REQUIREMENT
The data below must be returned in full and exactly.

● ● ● ● ●

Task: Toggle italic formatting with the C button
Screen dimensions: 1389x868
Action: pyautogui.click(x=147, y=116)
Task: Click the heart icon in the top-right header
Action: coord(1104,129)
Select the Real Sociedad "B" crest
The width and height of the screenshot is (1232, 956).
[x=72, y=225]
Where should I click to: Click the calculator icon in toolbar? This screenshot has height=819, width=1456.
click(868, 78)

● ● ● ● ●

TASK ANSWER
Task: Toggle italic formatting with the C button
Screen dimensions: 1389x868
Action: pyautogui.click(x=147, y=116)
Task: Click the heart icon in the top-right header
Action: coord(1104,129)
Select the Real Sociedad "B" crest
The width and height of the screenshot is (1232, 956).
[x=72, y=225]
Where should I click to: Click the calculator icon in toolbar? This screenshot has height=819, width=1456.
click(868, 78)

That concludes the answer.